## Begin Stored data
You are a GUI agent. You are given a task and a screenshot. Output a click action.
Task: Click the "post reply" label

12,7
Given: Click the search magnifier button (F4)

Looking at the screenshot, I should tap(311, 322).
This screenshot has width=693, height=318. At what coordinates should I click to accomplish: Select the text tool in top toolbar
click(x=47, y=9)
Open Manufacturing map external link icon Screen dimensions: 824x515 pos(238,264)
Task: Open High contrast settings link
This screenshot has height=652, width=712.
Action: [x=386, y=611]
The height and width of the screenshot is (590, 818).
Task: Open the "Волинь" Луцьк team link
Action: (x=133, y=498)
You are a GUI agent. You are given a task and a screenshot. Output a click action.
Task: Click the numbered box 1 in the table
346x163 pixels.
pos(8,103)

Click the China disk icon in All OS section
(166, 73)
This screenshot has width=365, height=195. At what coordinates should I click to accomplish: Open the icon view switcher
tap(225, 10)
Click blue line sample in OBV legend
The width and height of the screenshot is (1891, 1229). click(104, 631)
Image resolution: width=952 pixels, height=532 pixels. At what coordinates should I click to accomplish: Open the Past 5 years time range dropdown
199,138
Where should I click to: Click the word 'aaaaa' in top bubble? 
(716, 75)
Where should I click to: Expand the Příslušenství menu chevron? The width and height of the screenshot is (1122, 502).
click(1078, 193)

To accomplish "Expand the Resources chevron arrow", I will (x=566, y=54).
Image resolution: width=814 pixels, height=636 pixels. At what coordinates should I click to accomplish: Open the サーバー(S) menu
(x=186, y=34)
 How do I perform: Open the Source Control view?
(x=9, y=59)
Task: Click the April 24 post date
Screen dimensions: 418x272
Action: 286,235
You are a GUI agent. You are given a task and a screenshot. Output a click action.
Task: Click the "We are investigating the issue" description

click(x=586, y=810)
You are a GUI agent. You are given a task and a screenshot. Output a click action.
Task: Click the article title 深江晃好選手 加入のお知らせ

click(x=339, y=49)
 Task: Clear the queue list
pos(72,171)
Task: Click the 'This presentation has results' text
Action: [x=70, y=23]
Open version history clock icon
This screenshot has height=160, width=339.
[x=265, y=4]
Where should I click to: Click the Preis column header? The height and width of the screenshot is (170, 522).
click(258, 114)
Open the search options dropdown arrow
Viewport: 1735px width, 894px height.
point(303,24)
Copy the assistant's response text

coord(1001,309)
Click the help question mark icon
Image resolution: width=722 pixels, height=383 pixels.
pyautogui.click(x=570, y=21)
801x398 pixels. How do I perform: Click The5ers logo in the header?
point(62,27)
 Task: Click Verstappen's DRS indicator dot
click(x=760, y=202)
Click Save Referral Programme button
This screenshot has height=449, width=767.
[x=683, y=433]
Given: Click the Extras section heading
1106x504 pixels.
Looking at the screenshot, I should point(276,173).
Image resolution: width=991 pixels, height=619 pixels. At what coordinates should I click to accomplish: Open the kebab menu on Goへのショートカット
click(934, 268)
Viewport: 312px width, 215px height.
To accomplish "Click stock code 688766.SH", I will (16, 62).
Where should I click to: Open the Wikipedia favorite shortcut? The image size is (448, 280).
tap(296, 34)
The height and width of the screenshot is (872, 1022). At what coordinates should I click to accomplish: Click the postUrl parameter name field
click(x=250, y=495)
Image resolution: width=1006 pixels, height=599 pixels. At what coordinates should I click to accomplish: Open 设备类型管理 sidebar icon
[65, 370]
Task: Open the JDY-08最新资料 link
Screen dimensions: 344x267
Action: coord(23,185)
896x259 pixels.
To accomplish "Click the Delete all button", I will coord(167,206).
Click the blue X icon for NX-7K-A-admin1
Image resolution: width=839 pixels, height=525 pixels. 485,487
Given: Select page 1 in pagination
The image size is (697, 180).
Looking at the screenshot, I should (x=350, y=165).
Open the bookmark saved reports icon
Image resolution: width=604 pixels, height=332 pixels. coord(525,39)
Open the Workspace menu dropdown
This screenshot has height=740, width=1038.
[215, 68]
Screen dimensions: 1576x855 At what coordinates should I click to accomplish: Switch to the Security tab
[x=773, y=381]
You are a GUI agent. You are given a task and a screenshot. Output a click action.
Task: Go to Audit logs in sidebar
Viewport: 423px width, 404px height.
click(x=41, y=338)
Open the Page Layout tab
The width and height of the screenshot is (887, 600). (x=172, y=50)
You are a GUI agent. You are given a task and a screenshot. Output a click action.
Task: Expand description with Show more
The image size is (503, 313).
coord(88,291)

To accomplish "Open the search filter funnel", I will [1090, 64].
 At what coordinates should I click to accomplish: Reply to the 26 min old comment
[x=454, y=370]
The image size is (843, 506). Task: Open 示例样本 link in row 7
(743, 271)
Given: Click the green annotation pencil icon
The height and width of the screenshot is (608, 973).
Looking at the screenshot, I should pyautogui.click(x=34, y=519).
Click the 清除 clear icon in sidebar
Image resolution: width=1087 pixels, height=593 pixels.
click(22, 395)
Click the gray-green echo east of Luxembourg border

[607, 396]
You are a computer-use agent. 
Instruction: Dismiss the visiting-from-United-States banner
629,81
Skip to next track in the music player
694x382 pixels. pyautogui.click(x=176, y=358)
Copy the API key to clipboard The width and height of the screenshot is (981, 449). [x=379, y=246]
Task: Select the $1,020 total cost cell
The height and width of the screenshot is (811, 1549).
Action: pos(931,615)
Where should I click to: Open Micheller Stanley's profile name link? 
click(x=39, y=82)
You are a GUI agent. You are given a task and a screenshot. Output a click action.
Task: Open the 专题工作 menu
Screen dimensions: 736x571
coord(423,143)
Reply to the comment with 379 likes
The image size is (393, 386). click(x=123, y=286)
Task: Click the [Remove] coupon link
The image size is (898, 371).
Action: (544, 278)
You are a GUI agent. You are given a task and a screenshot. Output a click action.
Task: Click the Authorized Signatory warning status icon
## End Stored data
=== Your task ===
Rewrite all of the data above as a numbered list, one line per item, and leave out the blank lines.

=== Solved exercise ===
1. You are a GUI agent. You are given a task and a screenshot. Output a click action.
2. Task: Click the "post reply" label
3. 12,7
4. Given: Click the search magnifier button (F4)
5. Looking at the screenshot, I should tap(311, 322).
6. This screenshot has width=693, height=318. At what coordinates should I click to accomplish: Select the text tool in top toolbar
7. click(x=47, y=9)
8. Open Manufacturing map external link icon Screen dimensions: 824x515 pos(238,264)
9. Task: Open High contrast settings link
10. This screenshot has height=652, width=712.
11. Action: [x=386, y=611]
12. The height and width of the screenshot is (590, 818).
13. Task: Open the "Волинь" Луцьк team link
14. Action: (x=133, y=498)
15. You are a GUI agent. You are given a task and a screenshot. Output a click action.
16. Task: Click the numbered box 1 in the table
17. 346x163 pixels.
18. pos(8,103)
19. Click the China disk icon in All OS section
20. (166, 73)
21. This screenshot has width=365, height=195. At what coordinates should I click to accomplish: Open the icon view switcher
22. tap(225, 10)
23. Click blue line sample in OBV legend
24. The width and height of the screenshot is (1891, 1229). click(104, 631)
25. Image resolution: width=952 pixels, height=532 pixels. At what coordinates should I click to accomplish: Open the Past 5 years time range dropdown
26. 199,138
27. Where should I click to: Click the word 'aaaaa' in top bubble? 
28. (716, 75)
29. Where should I click to: Expand the Příslušenství menu chevron? The width and height of the screenshot is (1122, 502).
30. click(1078, 193)
31. To accomplish "Expand the Resources chevron arrow", I will (x=566, y=54).
32. Image resolution: width=814 pixels, height=636 pixels. At what coordinates should I click to accomplish: Open the サーバー(S) menu
33. (x=186, y=34)
34.  How do I perform: Open the Source Control view?
35. (x=9, y=59)
36. Task: Click the April 24 post date
37. Screen dimensions: 418x272
38. Action: 286,235
39. You are a GUI agent. You are given a task and a screenshot. Output a click action.
40. Task: Click the "We are investigating the issue" description
41. click(x=586, y=810)
42. You are a GUI agent. You are given a task and a screenshot. Output a click action.
43. Task: Click the article title 深江晃好選手 加入のお知らせ
44. click(x=339, y=49)
45.  Task: Clear the queue list
46. pos(72,171)
47. Task: Click the 'This presentation has results' text
48. Action: [x=70, y=23]
49. Open version history clock icon
50. This screenshot has height=160, width=339.
51. [x=265, y=4]
52. Where should I click to: Click the Preis column header? The height and width of the screenshot is (170, 522).
53. click(258, 114)
54. Open the search options dropdown arrow
55. Viewport: 1735px width, 894px height.
56. point(303,24)
57. Copy the assistant's response text
58. coord(1001,309)
59. Click the help question mark icon
60. Image resolution: width=722 pixels, height=383 pixels.
61. pyautogui.click(x=570, y=21)
62. 801x398 pixels. How do I perform: Click The5ers logo in the header?
63. point(62,27)
64.  Task: Click Verstappen's DRS indicator dot
65. click(x=760, y=202)
66. Click Save Referral Programme button
67. This screenshot has height=449, width=767.
68. [x=683, y=433]
69. Given: Click the Extras section heading
70. 1106x504 pixels.
71. Looking at the screenshot, I should point(276,173).
72. Image resolution: width=991 pixels, height=619 pixels. At what coordinates should I click to accomplish: Open the kebab menu on Goへのショートカット
73. click(934, 268)
74. Viewport: 312px width, 215px height.
75. To accomplish "Click stock code 688766.SH", I will (16, 62).
76. Where should I click to: Open the Wikipedia favorite shortcut? The image size is (448, 280).
77. tap(296, 34)
78. The height and width of the screenshot is (872, 1022). At what coordinates should I click to accomplish: Click the postUrl parameter name field
79. click(x=250, y=495)
80. Image resolution: width=1006 pixels, height=599 pixels. At what coordinates should I click to accomplish: Open 设备类型管理 sidebar icon
81. [65, 370]
82. Task: Open the JDY-08最新资料 link
83. Screen dimensions: 344x267
84. Action: coord(23,185)
85. 896x259 pixels.
86. To accomplish "Click the Delete all button", I will coord(167,206).
87. Click the blue X icon for NX-7K-A-admin1
88. Image resolution: width=839 pixels, height=525 pixels. 485,487
89. Given: Select page 1 in pagination
90. The image size is (697, 180).
91. Looking at the screenshot, I should (x=350, y=165).
92. Open the bookmark saved reports icon
93. Image resolution: width=604 pixels, height=332 pixels. coord(525,39)
94. Open the Workspace menu dropdown
95. This screenshot has height=740, width=1038.
96. [215, 68]
97. Screen dimensions: 1576x855 At what coordinates should I click to accomplish: Switch to the Security tab
98. [x=773, y=381]
99. You are a GUI agent. You are given a task and a screenshot. Output a click action.
100. Task: Go to Audit logs in sidebar
101. Viewport: 423px width, 404px height.
102. click(x=41, y=338)
103. Open the Page Layout tab
104. The width and height of the screenshot is (887, 600). (x=172, y=50)
105. You are a GUI agent. You are given a task and a screenshot. Output a click action.
106. Task: Expand description with Show more
107. The image size is (503, 313).
108. coord(88,291)
109. To accomplish "Open the search filter funnel", I will [1090, 64].
110.  At what coordinates should I click to accomplish: Reply to the 26 min old comment
111. [x=454, y=370]
112. The image size is (843, 506). Task: Open 示例样本 link in row 7
113. (743, 271)
114. Given: Click the green annotation pencil icon
115. The height and width of the screenshot is (608, 973).
116. Looking at the screenshot, I should pyautogui.click(x=34, y=519).
117. Click the 清除 clear icon in sidebar
118. Image resolution: width=1087 pixels, height=593 pixels.
119. click(22, 395)
120. Click the gray-green echo east of Luxembourg border
121. [607, 396]
122. You are a computer-use agent. 
123. Instruction: Dismiss the visiting-from-United-States banner
124. 629,81
125. Skip to next track in the music player
126. 694x382 pixels. pyautogui.click(x=176, y=358)
127. Copy the API key to clipboard The width and height of the screenshot is (981, 449). [x=379, y=246]
128. Task: Select the $1,020 total cost cell
129. The height and width of the screenshot is (811, 1549).
130. Action: pos(931,615)
131. Where should I click to: Open Micheller Stanley's profile name link? 
132. click(x=39, y=82)
133. You are a GUI agent. You are given a task and a screenshot. Output a click action.
134. Task: Open the 专题工作 menu
135. Screen dimensions: 736x571
136. coord(423,143)
137. Reply to the comment with 379 likes
138. The image size is (393, 386). click(x=123, y=286)
139. Task: Click the [Remove] coupon link
140. The image size is (898, 371).
141. Action: (544, 278)
142. You are a GUI agent. You are given a task and a screenshot. Output a click action.
143. Task: Click the Authorized Signatory warning status icon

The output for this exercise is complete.